Grazie a un nuovo progetto innovativo gli astronauti potranno “sorseggiare” un bicchiere di vino nello spazio attraverso delle “pillole”. Il 20 e il 21 marzo, a Roma, presso la sede dell’Agenzia Spaziale Italiana si è tenuto il Simposio A tavola nello Spazio: produzione e conservazione di cibo. Un appuntamento per discutere della messa a punto di nuove soluzioni per il sostentamento dell’equipaggio delle missioni spaziali. Un tema che non risulta nuovo e che in futuro forse coinvolgerà anche privati facoltosi che vogliono avere un’esperienza gastronomica in orbita.
Un pasto nello spazio
Al centro del Simposio, l’obiettivo di trovare nuove tecnologie e nuovi modi per fornire cibo nutriente e gradevole, ma anche progetti per il loro trasporto e il consumo. Tra i relatori presenti, la dottoressa Elena Luciani dell’Università Campus Bio Medico di Roma, ha presentato un progetto che permetterà di trasportare e consumare il vino nello spazio in forma di capsule edibili. «Il progetto va un po’ controcorrente rispetto al periodo in cui se ne limita il consumo. Il vino fa parte della nostra cultura ed è associato a momenti speciali o ad occasioni conviviali e questo progetto serve a fornire cibi piacevoli e famigliari contribuendo al benessere degli astronauti garantendo un senso di connessione con la terra» ha detto Luciani.
Il vino in pillole edibili
«L’idea di incapsulare il vino presuppone la preservazione del gusto, ma anche la piacevolezza della degustazione» e per la realizzazione del progetto è stato organizzato un panel di degustazione eterogeneo, composto da tecnici dell’Università Campus Bio-Medico di Roma, lo chef Gianfranco Vissani, e tecnici enologi per individuare come cambia la percezione di vini differenti al variare della quantità degustata.

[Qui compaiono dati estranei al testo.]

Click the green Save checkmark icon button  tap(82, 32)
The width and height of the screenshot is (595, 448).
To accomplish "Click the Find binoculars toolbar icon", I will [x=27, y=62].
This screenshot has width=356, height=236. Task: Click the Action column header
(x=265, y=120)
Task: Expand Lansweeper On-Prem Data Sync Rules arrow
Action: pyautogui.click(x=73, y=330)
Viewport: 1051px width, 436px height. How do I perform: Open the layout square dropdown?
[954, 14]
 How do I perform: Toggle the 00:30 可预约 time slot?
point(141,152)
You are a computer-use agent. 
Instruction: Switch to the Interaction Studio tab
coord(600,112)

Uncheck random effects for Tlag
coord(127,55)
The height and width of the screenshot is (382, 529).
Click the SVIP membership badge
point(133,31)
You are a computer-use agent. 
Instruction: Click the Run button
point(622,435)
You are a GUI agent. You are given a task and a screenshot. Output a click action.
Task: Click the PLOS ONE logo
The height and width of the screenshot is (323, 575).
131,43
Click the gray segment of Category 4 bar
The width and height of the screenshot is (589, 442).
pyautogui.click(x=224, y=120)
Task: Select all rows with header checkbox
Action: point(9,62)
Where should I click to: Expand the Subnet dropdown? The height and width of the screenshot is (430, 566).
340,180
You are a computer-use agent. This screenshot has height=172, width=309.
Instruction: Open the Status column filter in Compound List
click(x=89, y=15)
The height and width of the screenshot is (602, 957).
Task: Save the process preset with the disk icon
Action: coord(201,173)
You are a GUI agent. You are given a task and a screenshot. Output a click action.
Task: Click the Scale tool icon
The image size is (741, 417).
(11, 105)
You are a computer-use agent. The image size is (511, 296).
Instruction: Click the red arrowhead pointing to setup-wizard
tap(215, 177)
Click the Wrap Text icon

«Abbiamo preso in considerazione le diverse tipologie di vino -continua Luciani- e le abbiamo assaggiate nelle quantità di 1, 3 e 5 ml. Quantità molto piccole, da cui abbiamo valutato l’intensità del sapore, la persistenza gusto olfattiva e l’impatto emozionale. Ogni tipologia ha i suoi elementi distintivi e abbiamo visto che il vino botritizzato garantiva una intensità di gusto e un impatto emozionale soddisfacente nella quantità di 3 ml, una quantità più esigua rispetto ai 5 ml del vino rosso e più semplice da usare nel processo di incapsulamento». È stato quindi elaborato una sistema di pillole edibili. «Siamo partiti dalla tecnica di sferificazione, che è utilizzata moltissimo anche nella cucina molecolare, ma poi abbiamo sviluppato film compositi di bio polimeri con carboidrati e proteine. In questo modo non andiamo a incidere sul contenuto e possiamo prolungare lo shelf life del nucleo liquido. Attualmente siamo in una fase di beta testing, quella del 21 marzo è stata una presentazione, ma sono necessari ulteriori esperimenti. Questa tipologia di involucro può essere utilizzata anche con altre sostanze liquide, come tè o caffè ad esempio».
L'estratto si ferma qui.